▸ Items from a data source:
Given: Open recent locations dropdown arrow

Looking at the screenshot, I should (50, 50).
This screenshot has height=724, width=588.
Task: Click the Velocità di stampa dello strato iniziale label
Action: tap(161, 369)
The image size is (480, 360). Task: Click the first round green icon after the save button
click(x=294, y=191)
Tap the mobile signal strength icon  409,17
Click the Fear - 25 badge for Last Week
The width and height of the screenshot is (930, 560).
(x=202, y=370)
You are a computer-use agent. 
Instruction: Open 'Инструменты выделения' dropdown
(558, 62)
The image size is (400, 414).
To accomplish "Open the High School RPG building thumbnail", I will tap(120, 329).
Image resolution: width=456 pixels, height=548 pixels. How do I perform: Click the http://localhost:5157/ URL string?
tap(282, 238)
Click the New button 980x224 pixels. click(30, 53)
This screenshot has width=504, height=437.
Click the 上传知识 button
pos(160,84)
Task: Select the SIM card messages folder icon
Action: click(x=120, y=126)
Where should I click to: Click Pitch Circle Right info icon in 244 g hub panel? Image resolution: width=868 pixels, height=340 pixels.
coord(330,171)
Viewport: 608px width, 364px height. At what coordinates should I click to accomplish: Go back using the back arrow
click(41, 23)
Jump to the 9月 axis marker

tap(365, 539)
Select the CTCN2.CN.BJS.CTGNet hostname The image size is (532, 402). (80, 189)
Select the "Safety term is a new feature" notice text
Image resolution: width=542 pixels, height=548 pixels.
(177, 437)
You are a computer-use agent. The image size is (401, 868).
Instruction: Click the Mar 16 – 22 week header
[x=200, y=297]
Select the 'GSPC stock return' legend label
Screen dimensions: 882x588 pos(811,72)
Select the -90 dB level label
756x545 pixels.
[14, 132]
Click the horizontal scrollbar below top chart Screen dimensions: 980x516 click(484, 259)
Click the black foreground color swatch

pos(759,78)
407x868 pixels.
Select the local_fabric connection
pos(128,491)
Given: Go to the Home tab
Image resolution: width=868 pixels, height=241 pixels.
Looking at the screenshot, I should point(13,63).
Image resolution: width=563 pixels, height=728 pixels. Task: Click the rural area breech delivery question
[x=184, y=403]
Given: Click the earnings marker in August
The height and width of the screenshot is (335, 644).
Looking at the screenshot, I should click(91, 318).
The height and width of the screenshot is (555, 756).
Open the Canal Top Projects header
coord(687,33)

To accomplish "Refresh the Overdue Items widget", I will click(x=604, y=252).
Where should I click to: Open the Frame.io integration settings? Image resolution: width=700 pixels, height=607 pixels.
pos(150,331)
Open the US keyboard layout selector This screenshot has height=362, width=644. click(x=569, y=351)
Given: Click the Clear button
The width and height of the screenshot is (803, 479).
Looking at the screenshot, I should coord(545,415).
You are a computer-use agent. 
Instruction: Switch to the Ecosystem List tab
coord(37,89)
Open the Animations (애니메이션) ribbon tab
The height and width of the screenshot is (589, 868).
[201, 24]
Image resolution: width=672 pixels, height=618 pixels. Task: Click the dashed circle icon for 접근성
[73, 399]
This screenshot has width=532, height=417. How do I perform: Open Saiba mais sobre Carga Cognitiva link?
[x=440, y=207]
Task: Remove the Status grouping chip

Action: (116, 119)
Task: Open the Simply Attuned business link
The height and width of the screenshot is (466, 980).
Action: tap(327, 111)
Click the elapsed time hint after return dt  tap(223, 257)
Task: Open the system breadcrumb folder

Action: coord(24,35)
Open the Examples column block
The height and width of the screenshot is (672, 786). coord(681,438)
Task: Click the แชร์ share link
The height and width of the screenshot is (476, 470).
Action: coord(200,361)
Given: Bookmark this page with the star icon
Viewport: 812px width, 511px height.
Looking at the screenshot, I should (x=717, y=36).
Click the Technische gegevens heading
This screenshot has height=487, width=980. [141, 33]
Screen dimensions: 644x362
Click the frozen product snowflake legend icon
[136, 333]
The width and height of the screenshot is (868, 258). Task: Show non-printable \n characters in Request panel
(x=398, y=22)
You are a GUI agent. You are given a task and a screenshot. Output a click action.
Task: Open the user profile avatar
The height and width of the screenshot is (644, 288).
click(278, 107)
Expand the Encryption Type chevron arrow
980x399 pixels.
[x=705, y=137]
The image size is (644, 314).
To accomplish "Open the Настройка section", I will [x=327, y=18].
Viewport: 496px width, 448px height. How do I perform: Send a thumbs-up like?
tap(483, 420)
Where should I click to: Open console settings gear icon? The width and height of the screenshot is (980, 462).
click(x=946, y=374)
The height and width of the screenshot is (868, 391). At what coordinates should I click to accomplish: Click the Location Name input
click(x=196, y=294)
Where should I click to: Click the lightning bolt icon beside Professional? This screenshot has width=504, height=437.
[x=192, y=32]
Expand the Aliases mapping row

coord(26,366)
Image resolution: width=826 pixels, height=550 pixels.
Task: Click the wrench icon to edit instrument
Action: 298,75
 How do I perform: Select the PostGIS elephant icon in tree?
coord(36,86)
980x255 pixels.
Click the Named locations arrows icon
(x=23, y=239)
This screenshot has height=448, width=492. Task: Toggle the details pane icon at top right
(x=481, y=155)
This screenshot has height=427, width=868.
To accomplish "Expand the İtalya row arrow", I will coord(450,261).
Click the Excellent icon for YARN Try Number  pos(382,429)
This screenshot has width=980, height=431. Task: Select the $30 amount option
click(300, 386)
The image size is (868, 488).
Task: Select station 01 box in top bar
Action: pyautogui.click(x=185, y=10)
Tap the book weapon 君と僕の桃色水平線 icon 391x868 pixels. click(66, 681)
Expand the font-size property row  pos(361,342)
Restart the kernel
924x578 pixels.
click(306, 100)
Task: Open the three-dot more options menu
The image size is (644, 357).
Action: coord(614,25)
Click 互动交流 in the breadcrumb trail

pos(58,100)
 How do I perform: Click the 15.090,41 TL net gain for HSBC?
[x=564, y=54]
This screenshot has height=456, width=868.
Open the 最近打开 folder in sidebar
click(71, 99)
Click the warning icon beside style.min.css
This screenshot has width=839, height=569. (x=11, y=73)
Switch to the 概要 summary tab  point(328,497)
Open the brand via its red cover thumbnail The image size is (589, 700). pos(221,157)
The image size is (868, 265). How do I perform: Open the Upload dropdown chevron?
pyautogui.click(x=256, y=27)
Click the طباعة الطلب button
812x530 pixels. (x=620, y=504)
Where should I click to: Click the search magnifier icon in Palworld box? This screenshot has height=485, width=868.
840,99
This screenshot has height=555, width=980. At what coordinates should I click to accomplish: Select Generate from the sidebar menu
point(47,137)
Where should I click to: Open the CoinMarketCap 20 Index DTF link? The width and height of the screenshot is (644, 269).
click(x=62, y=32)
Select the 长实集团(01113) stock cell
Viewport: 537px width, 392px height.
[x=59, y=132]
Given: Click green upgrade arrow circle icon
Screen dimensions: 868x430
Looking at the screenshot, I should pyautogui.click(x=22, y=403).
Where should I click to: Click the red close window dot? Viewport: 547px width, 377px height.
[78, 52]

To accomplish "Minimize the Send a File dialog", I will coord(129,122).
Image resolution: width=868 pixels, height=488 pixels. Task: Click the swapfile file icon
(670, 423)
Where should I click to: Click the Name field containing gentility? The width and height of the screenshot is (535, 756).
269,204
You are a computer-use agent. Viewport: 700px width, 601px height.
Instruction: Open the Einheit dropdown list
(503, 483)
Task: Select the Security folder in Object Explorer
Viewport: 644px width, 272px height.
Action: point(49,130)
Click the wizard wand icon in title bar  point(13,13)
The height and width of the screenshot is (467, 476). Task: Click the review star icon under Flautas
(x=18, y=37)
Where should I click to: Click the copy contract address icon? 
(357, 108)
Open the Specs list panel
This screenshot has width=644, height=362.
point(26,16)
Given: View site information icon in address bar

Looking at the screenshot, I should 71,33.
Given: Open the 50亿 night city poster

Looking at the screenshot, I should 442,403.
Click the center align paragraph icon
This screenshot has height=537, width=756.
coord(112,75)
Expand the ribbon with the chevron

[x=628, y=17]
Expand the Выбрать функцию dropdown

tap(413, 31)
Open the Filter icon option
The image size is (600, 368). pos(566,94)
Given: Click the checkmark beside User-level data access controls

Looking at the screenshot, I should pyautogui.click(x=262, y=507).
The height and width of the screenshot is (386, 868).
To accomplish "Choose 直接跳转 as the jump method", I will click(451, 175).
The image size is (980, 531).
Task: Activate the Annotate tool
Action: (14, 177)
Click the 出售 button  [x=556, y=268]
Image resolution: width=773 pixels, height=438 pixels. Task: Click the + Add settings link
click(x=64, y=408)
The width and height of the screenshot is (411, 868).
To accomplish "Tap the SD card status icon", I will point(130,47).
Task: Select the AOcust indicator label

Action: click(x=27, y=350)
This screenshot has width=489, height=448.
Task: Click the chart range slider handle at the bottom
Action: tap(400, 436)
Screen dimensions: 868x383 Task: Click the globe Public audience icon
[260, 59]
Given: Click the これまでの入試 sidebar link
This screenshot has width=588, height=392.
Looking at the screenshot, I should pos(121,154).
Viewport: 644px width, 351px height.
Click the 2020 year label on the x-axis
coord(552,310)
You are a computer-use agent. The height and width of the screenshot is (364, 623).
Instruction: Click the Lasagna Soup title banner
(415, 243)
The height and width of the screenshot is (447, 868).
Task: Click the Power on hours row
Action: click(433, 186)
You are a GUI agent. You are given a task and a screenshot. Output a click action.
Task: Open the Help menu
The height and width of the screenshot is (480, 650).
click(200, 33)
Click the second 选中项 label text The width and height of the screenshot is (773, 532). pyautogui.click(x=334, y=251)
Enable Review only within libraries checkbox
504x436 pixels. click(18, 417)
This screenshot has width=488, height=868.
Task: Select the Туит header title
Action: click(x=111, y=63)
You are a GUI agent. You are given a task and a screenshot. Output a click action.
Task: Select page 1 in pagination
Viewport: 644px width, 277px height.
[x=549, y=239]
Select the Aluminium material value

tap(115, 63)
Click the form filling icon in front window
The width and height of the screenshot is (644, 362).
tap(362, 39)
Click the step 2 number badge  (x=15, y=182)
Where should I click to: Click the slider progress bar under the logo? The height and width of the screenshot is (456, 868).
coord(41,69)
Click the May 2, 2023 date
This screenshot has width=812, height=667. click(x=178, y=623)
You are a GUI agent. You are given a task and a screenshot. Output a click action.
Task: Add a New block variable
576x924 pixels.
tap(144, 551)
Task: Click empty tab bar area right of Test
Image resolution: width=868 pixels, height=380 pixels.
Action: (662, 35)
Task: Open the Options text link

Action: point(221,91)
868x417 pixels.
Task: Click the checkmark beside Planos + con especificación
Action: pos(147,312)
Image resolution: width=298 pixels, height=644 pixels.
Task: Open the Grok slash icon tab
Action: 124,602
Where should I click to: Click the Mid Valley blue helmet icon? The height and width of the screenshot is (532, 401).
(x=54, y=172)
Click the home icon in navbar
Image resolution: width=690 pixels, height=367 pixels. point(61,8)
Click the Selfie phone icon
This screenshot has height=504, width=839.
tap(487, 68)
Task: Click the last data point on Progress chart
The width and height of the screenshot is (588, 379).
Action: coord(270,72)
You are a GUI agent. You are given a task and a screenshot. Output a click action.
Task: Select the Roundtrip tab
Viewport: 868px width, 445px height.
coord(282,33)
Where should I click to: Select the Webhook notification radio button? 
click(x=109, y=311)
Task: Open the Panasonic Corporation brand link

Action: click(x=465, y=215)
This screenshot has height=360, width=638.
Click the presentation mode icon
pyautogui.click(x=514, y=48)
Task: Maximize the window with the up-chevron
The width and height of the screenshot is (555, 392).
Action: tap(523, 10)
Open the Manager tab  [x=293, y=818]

▸ What needs to be done:
Line count for "computer": count the lines of the records above that contain it and give only the number.

▸ Solution to the problem:
5